# Environment Setup for AG News Text Classification

## Overview

This tutorial provides comprehensive setup instructions for the AG News Text Classification project following best practices from:
- Sculley et al. (2015): "Hidden Technical Debt in Machine Learning Systems"
- Amershi et al. (2019): "Software Engineering for Machine Learning: A Case Study"

### Learning Objectives
1. Set up development environment with proper dependencies
2. Verify system requirements and GPU availability
3. Configure project paths and environment variables
4. Validate installation with basic tests

Author: Võ Hải Dũng  
Email: vohaidung.work@gmail.com  
Date: 2025

## 1. System Information

In [None]:
# Standard library imports
import os
import sys
import platform
import subprocess
from pathlib import Path
from typing import Dict, List, Optional, Tuple

# Display system information
print("System Information")
print("="*50)
print(f"Python version: {sys.version}")
print(f"Python executable: {sys.executable}")
print(f"Platform: {platform.platform()}")
print(f"Machine: {platform.machine()}")
print(f"Processor: {platform.processor()}")
print(f"CPU cores: {os.cpu_count()}")

# Memory information
try:
    import psutil
    mem = psutil.virtual_memory()
    print(f"\nMemory Information:")
    print(f"  Total: {mem.total / (1024**3):.2f} GB")
    print(f"  Available: {mem.available / (1024**3):.2f} GB")
    print(f"  Used: {mem.percent:.1f}%")
except ImportError:
    print("\nNote: Install psutil for memory information")

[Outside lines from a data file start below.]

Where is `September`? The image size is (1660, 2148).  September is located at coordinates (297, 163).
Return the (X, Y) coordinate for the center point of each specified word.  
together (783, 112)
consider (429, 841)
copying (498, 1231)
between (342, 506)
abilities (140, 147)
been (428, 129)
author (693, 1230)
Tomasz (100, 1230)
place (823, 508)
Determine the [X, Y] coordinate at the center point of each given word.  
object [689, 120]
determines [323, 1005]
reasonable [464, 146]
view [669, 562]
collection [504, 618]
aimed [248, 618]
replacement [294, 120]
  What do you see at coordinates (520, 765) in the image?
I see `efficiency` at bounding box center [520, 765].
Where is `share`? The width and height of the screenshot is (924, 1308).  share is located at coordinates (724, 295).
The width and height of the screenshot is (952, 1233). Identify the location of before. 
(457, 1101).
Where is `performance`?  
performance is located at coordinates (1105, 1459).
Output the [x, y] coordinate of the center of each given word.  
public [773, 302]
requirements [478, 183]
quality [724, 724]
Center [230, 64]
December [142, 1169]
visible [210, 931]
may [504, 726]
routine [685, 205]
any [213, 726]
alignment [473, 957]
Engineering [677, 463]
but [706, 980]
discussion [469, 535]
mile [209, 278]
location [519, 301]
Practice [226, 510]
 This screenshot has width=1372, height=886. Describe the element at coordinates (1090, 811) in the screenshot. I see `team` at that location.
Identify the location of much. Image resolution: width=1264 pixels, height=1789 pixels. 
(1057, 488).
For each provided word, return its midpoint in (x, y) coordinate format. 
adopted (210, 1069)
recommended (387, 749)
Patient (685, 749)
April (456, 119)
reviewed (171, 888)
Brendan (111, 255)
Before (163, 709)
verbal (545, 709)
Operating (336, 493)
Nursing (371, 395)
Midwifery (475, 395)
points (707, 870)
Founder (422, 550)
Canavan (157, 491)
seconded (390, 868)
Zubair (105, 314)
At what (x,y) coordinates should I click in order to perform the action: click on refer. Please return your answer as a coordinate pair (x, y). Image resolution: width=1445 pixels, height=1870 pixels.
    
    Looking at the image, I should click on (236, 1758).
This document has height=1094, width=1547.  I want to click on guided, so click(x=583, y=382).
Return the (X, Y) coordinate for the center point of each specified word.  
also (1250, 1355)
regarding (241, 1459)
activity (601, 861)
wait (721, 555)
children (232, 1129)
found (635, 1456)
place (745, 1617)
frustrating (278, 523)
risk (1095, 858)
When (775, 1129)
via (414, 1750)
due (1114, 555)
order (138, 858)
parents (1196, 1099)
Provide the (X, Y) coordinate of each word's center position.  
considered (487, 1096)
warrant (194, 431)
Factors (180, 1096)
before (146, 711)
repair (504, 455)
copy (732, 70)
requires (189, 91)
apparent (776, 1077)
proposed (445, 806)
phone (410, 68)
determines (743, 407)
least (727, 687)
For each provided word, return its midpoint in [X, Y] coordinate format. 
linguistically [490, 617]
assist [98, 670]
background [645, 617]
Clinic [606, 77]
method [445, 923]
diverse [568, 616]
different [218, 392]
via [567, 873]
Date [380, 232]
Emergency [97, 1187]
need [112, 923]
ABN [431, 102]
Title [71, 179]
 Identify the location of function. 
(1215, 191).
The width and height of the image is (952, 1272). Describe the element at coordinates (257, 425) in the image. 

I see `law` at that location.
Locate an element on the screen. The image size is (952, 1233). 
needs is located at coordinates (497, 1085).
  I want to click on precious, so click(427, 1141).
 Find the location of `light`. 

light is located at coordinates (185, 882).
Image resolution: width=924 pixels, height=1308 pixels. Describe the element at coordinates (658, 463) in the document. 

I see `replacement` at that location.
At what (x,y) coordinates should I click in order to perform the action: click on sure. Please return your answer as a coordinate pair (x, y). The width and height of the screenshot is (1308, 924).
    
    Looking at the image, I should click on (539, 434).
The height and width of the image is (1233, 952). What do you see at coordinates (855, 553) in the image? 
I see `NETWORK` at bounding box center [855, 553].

## 2. Project Structure Setup

In [None]:
# Define project root and verify structure
PROJECT_ROOT = Path("../..").resolve()
print(f"Project root: {PROJECT_ROOT}")

# Verify essential directories exist
required_dirs = [
    "src",
    "configs", 
    "data",
    "scripts",
    "tests",
    "notebooks"
]

print("\nVerifying project structure:")
missing_dirs = []
for dir_name in required_dirs:
    dir_path = PROJECT_ROOT / dir_name
    exists = dir_path.exists()
    status = "✓" if exists else "✗"
    print(f"  {status} {dir_name}/")
    if not exists:
        missing_dirs.append(dir_name)

if missing_dirs:
    print(f"\nWarning: Missing directories: {', '.join(missing_dirs)}")
    print("Creating missing directories...")
    for dir_name in missing_dirs:
        (PROJECT_ROOT / dir_name).mkdir(parents=True, exist_ok=True)
    print("Directories created successfully.")

# Add project root to Python path
if str(PROJECT_ROOT) not in sys.path:
    sys.path.insert(0, str(PROJECT_ROOT))
    print(f"\nAdded {PROJECT_ROOT} to Python path")

## 3. Environment Variables Configuration

In [None]:
# Load environment variables
from pathlib import Path
import os
from typing import Dict

def load_env_file(env_path: Path) -> Dict[str, str]:
    """Load environment variables from .env file."""
    env_vars = {}
    if env_path.exists():
        with open(env_path, 'r') as f:
            for line in f:
                line = line.strip()
                if line and not line.startswith('#') and '=' in line:
                    key, value = line.split('=', 1)
                    env_vars[key.strip()] = value.strip()
    return env_vars

# Check for .env file
env_file = PROJECT_ROOT / ".env"
env_example = PROJECT_ROOT / ".env.example"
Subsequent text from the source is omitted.